HONG KONG (AFP) – Hong Kong’s finance chief yesterday unveiled a costly HKD170 billion (USD21.79 billion) budget, including tax breaks and consumer spending vouchers, as the city reels under its worst coronavirus outbreak to date.

While rival finance centres emerging from pandemic isolation and re-opening to the world, Hong Kong has found itself overwhelmed by the highly infectious Omicron variant.

The surge has prompted the reimposition of painful curbs that have shuttered many businesses, closed schools, pushed authorities to order multiple rounds of mass testing and compounded the city’s international isolation. Finance Secretary Paul Chan released the taps in his 2022/23 budget speech with a series of handouts.

“Our economy and people’s livelihoods have been under immense pressure in recent months,” he told legislators in a speech that was live streamed because of the pandemic.

“Economic performance in the first quarter is not optimistic.”

Among the measures are HKD10,000 electronic spending vouchers for some 6.6 million people, double the amount offered last year. As with previous rounds, the vouchers will not be available to foreign domestic workers or non-permanent residents.

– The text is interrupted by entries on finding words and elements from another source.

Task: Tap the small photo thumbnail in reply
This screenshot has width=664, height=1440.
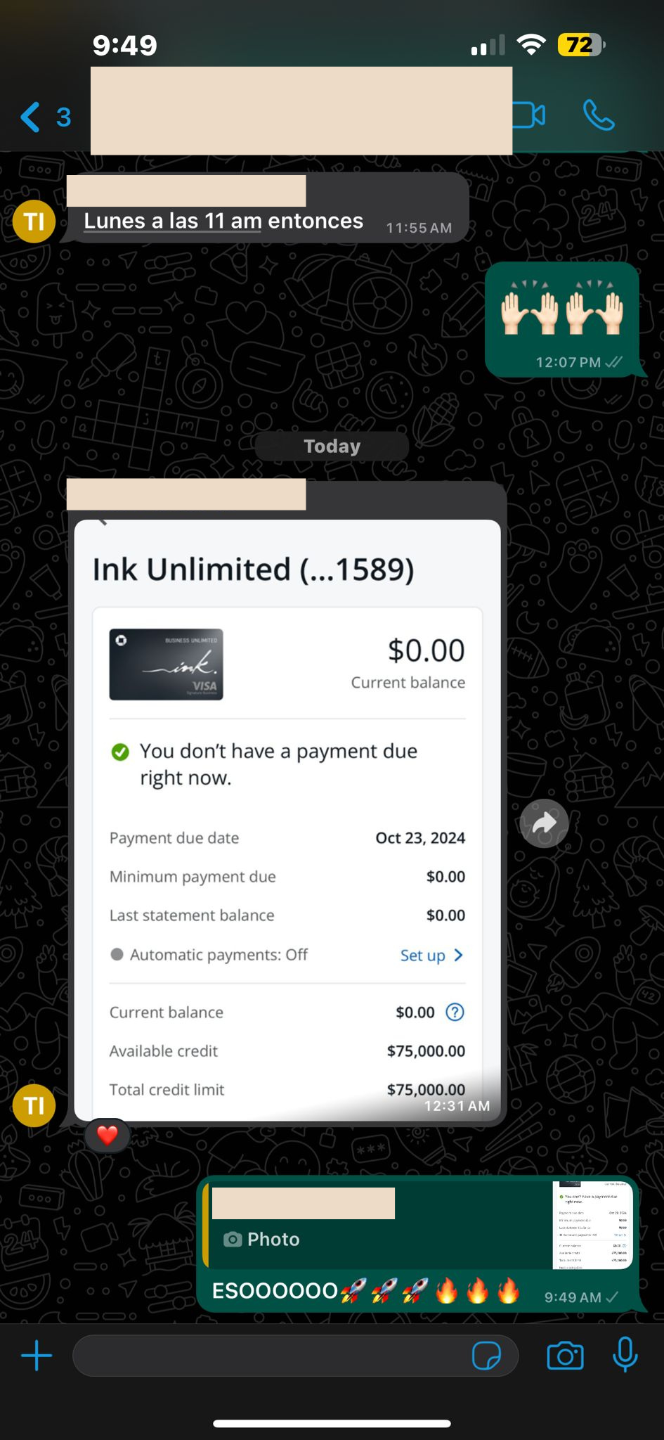Action: point(592,1226)
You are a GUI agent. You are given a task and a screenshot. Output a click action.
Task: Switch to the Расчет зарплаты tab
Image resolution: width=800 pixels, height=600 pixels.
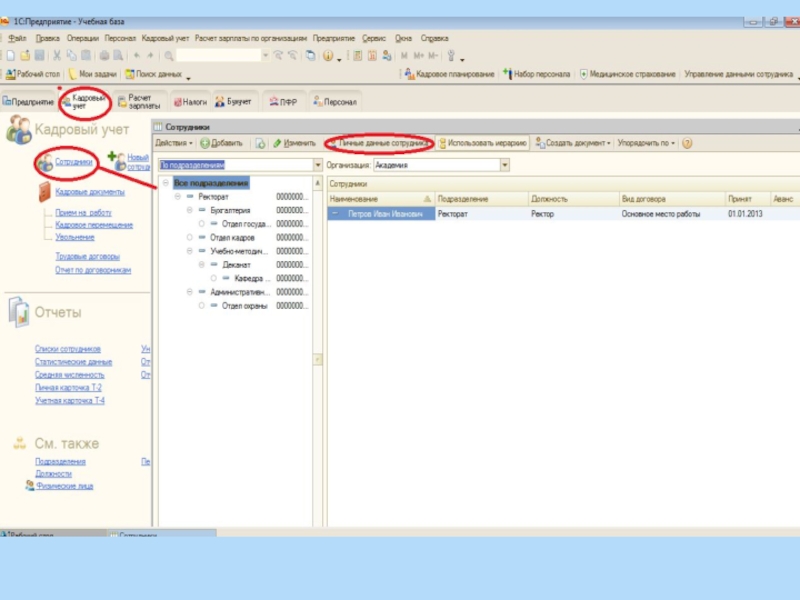coord(139,101)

The budget also included salary tax reductions, electricity bill subsidies and the continuation of a loan scheme for small and medium businesses.

Hong Kong’s economy fell into a recession in 2020 thanks to the emergence of the coronavirus.

It rebounded in 2021 with growth of 6.4 per cent as zero-COVID largely kept the virus at bay. But that recovery now looks shaky.

Fitch Ratings recently slashed Hong Kong’s 2022 growth forecast from three per cent to 1.5 per cent, making the city among the worst-performing economies worldwide.

Chan offered a more optimistic take in his budget speech.

“I forecast that Hong Kong’s economy will put up a better performance in the second half of this year and achieve growth of 2.0-3.5 per cent in real terms for the year as a whole,” he said.